Direction 1 — In the forum posts about moving music, which part of Mahler's 3rd does Mozart555 name?
[begin Reading text]
For me, some of the simpler music is most moving. Vivaldi's Spring 2nd movement, Ravel's Pavane, Saint Saens the Swan. Also Tchaikovsky's Swan Lake Scene.


----------



## Mozart555

The final trumpet chorale of Mahler's 3rd.


----------



## Brahmsian Colors

Portions of the adagietto from Mahler's Fifth Symphony and the adagio from Rachmaninoff's Second Symphony, each for different reasons.


----------



## Roger Knox

_Song:_ L'invitation au voyage by Henri Duparc; Morgen by Richard Strauss; Das verlassene Magdlein by Hugo Wolf. _Piano:_ Impromptu in G-flat Major by Franz Schubert played by Maria Joao Pires; Barcarolle by Frederic Chopin played by Dinu Lipatti.

Etude op. 25, No. 1 ("Harp") played by great artists of the past on scratchy old 78rpm recordings -- I mention this wondering if anyone else gets this emotional upheaval from archival piano recordings with a bit of flutter in the tone -- or is it "just" nostalgia?


----------



## DeepR

Scriabin - Sonata No. 3 - Andante

Possibly the most beautiful moment in all late romantic solo piano music. I also feel it is a turning point of some kind, because after the transitional 4th sonata it's the 5th where his music clearly went in other (great) directions.
[end Reading text]
[begin Data entries]
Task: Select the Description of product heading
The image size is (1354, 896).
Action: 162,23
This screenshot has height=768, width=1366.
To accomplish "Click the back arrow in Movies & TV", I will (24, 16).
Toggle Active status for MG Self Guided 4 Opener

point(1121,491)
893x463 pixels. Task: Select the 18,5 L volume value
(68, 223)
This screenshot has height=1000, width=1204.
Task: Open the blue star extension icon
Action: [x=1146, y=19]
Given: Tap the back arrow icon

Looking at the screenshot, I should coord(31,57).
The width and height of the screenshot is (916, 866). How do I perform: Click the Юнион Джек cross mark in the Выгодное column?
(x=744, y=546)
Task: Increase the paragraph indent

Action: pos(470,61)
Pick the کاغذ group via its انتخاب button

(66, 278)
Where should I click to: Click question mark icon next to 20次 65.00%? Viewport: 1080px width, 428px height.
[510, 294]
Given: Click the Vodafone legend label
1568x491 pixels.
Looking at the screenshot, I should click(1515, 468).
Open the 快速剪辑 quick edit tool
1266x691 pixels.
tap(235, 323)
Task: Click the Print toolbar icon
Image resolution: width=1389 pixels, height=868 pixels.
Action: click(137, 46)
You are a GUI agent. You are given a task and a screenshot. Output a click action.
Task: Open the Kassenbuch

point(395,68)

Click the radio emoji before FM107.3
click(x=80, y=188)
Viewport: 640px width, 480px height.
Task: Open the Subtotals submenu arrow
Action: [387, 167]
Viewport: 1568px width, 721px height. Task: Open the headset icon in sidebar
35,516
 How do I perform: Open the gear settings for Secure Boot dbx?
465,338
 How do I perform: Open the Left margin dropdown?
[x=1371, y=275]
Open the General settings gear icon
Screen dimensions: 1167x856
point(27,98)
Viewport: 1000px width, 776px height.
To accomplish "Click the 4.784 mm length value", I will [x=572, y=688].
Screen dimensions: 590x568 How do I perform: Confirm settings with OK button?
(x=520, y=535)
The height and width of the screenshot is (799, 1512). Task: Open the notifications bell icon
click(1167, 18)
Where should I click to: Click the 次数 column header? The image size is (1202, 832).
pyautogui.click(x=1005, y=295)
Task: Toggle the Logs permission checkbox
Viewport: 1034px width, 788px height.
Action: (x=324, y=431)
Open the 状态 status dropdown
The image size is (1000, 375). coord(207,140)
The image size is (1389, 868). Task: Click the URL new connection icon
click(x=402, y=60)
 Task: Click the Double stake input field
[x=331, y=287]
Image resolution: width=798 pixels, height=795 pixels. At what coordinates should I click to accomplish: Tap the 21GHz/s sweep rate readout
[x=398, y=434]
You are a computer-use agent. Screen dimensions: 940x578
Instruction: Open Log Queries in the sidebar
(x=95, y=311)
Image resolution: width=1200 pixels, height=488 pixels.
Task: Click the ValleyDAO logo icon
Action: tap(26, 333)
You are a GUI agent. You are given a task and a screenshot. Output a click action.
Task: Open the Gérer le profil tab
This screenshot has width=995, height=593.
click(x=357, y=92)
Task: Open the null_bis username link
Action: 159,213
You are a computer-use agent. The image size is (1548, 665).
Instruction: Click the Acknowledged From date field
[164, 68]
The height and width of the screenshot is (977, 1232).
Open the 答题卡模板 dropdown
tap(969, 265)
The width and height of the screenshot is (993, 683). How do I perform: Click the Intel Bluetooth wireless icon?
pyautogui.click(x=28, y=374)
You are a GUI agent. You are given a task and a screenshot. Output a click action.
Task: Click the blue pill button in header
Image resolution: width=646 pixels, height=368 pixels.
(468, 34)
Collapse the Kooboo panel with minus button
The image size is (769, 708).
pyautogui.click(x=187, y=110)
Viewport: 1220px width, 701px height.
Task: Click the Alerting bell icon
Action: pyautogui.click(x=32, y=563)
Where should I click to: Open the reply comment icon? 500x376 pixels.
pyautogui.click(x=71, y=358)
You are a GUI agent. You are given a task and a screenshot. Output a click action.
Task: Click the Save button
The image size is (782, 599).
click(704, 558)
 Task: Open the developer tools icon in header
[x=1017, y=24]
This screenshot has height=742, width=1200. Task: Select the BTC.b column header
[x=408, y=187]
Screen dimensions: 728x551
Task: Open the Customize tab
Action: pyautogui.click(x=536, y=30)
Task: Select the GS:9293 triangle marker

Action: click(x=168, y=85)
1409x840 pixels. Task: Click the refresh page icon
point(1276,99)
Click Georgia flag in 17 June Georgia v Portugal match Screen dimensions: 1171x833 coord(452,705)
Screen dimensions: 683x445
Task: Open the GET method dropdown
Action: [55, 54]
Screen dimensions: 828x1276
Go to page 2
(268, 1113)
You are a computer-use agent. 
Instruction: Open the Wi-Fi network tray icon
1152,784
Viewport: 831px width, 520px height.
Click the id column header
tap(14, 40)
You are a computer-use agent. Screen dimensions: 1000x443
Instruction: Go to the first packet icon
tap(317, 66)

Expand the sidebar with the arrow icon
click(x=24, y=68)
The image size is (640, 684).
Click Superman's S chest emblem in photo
[end Data entries]
Direction 2 — Copy out the entries word for word, from the line containing "Expand the sidebar with the arrow icon" down through the last line of the entries.

Complete answer 1 — The final trumpet chorale.

Complete answer 2 —
Expand the sidebar with the arrow icon
click(x=24, y=68)
The image size is (640, 684).
Click Superman's S chest emblem in photo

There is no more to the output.